Aphidicolin and 1-beta-D-arabinofuranosylcytosine strongly inhibit transcriptionally active DNA repair in normal human fibroblasts.

Both aphidicolin and 1-beta-D-arabinofuranosylcytosine (araC) inactivate DNA polymerases alpha, delta and epsilon, and according block long-patch excision repair in mammalian cells. We report here that in normal human fibroblasts both compounds strongly inhibit the repair of damage induced by UV or 4-nitroquinoline-1-oxide in the transcriptionally active c-myc gene, as indicated by the appearance of DNA strand breaks in carcinogen-treated cultures that were subsequently incubated in the presence of either polymerase inhibitor.

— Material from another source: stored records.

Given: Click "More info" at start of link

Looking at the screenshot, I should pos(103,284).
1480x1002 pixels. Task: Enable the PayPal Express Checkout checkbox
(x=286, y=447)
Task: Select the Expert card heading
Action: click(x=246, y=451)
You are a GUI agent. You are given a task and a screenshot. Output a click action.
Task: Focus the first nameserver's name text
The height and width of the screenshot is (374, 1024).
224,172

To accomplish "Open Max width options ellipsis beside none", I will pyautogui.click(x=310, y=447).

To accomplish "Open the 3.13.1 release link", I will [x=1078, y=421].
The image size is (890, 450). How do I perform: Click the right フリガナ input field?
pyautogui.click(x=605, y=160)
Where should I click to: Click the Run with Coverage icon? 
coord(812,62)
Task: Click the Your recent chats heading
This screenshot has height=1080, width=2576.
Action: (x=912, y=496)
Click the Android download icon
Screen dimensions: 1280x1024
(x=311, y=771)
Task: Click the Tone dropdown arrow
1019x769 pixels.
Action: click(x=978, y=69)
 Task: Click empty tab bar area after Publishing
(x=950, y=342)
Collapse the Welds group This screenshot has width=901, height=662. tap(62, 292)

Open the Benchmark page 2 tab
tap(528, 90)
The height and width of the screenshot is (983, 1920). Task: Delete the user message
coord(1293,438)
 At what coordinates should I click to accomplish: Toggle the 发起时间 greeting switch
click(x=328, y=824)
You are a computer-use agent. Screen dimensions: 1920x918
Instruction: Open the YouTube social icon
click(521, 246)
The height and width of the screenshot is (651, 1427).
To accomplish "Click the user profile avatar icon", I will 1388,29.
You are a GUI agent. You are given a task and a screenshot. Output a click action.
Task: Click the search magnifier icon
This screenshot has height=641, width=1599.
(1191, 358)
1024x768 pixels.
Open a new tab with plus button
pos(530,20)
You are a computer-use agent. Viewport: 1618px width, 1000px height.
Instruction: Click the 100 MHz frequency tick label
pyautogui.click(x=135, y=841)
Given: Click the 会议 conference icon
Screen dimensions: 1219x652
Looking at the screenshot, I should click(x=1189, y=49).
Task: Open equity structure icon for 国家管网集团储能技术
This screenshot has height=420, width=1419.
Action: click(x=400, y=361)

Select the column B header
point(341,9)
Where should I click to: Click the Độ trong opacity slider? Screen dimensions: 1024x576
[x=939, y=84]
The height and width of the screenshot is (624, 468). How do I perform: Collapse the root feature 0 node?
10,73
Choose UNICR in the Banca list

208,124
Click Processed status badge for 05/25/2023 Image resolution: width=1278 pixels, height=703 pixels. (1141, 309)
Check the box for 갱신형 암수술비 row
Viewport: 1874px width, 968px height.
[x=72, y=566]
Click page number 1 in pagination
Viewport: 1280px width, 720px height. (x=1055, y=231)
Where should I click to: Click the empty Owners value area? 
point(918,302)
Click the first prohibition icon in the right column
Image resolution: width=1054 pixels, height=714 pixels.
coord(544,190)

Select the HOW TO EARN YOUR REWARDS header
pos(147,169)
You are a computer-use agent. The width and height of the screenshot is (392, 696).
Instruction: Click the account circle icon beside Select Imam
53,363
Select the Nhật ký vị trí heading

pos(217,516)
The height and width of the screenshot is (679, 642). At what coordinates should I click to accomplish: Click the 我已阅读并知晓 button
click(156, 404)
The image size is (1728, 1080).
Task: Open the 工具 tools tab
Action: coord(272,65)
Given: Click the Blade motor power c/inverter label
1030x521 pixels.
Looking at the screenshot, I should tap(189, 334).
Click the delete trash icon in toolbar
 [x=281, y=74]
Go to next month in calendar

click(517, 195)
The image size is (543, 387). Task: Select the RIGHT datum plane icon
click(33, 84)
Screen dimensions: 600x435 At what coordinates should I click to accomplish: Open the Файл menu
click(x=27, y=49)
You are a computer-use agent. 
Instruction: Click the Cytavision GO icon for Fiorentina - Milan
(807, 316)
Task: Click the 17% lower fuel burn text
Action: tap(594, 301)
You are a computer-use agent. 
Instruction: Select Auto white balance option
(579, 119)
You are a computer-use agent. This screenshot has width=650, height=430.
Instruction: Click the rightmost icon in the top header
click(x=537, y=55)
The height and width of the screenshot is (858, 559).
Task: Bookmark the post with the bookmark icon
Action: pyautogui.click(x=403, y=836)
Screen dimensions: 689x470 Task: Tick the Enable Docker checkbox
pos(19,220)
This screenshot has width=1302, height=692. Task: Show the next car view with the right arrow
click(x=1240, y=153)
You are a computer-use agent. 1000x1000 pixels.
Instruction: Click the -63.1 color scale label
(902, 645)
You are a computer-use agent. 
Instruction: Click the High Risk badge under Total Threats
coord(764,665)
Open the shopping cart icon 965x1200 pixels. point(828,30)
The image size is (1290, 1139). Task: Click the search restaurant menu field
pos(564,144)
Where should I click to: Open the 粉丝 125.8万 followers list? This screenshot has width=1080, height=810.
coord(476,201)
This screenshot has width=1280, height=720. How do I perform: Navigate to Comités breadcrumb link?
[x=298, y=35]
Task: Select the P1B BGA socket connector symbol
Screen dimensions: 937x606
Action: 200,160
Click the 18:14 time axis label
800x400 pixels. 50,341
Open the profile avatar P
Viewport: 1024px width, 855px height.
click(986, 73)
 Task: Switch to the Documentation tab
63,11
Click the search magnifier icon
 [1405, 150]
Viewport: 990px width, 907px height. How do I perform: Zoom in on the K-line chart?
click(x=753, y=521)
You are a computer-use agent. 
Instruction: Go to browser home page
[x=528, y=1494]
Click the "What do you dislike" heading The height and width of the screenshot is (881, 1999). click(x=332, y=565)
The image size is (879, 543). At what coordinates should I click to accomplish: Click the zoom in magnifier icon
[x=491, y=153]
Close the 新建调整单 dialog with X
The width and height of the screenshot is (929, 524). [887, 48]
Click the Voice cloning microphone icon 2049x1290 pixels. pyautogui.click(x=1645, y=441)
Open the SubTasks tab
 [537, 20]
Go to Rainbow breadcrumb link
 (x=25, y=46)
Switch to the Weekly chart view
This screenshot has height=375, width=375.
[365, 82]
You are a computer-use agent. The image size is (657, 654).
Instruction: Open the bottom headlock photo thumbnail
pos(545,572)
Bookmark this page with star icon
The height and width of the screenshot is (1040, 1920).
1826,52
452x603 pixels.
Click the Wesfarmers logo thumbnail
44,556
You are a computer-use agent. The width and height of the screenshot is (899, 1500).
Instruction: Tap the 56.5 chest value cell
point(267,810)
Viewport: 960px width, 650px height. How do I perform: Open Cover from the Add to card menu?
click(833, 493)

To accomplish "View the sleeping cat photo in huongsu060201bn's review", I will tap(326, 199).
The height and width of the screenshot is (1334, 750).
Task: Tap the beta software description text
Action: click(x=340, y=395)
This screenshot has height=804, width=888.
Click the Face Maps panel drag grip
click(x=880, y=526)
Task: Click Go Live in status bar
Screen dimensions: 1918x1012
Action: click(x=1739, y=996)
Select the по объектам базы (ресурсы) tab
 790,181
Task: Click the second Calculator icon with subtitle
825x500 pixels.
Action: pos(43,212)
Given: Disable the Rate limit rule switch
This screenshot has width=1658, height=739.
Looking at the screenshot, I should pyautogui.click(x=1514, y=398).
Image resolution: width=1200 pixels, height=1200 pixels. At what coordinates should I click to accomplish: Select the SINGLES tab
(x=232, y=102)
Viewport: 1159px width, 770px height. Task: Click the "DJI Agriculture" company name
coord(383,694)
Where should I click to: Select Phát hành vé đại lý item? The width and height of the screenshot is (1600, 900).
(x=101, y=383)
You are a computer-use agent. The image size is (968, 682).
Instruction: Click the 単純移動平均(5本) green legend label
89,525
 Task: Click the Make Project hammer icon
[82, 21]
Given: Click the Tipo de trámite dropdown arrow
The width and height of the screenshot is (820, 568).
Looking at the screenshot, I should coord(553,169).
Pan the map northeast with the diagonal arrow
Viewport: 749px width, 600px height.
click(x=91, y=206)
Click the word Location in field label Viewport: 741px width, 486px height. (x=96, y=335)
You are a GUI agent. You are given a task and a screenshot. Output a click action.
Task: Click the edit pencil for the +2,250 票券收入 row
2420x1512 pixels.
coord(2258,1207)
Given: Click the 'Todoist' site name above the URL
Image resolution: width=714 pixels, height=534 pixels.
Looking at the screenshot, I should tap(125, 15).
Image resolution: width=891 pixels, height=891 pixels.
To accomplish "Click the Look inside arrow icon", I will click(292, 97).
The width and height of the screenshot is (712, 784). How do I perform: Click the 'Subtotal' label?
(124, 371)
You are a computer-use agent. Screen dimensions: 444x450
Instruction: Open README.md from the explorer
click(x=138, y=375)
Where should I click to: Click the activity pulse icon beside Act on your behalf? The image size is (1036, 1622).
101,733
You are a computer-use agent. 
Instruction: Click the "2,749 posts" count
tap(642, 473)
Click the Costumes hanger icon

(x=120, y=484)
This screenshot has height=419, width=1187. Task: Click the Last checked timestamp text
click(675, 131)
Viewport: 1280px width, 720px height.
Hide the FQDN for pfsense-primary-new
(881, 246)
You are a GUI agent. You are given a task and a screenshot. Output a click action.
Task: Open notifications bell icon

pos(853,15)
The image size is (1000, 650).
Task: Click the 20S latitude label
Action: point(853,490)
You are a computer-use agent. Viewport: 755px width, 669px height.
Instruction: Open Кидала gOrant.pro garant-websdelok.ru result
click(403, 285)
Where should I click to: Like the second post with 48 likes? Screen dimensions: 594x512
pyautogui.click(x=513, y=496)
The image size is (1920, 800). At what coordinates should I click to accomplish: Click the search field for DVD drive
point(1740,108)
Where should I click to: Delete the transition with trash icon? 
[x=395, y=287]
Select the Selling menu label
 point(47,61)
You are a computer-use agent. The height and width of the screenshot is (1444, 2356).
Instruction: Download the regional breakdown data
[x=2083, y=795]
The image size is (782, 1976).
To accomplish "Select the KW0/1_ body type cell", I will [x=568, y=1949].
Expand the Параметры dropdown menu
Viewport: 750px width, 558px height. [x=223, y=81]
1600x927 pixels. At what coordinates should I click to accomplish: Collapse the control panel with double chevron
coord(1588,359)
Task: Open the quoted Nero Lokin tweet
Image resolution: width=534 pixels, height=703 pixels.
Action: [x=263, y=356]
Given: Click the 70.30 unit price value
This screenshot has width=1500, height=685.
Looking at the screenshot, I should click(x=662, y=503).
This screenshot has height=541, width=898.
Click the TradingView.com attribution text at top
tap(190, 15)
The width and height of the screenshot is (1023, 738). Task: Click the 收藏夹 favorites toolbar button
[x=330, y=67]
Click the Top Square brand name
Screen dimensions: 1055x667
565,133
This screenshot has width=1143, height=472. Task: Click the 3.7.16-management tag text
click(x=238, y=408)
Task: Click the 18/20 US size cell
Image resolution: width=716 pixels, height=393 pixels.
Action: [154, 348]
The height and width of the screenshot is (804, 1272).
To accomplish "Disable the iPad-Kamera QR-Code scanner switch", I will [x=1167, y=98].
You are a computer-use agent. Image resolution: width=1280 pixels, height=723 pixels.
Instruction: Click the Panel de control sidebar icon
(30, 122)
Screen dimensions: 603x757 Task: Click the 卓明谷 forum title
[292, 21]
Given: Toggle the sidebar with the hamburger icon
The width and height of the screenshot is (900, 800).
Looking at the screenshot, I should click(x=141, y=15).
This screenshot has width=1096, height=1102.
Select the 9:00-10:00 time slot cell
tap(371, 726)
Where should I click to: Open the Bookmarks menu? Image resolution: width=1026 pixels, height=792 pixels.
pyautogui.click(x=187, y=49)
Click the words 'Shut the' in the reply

We further demonstrate that the repair of UV photoproducts in the c-myc gene can be monitored by photolysis (313 nm) of DNA repaired in the presence of bromodeoxyuridine (BrdUrd). In UV-irradiated cultures, the incidence of aphidicolin- or araC-accumulated strand breaks was approximately 70% of that detected by the BrdUrd photolysis assay. Our data therefore implicate a critical role for DNA polymerases alpha, delta and/or epsilon in gene-specific repair in human cells. The techniques described here may prove useful in the study of DNA repair in defined sequences of the human genome following exposure to a diverse array of physical and chemical genotoxic agents.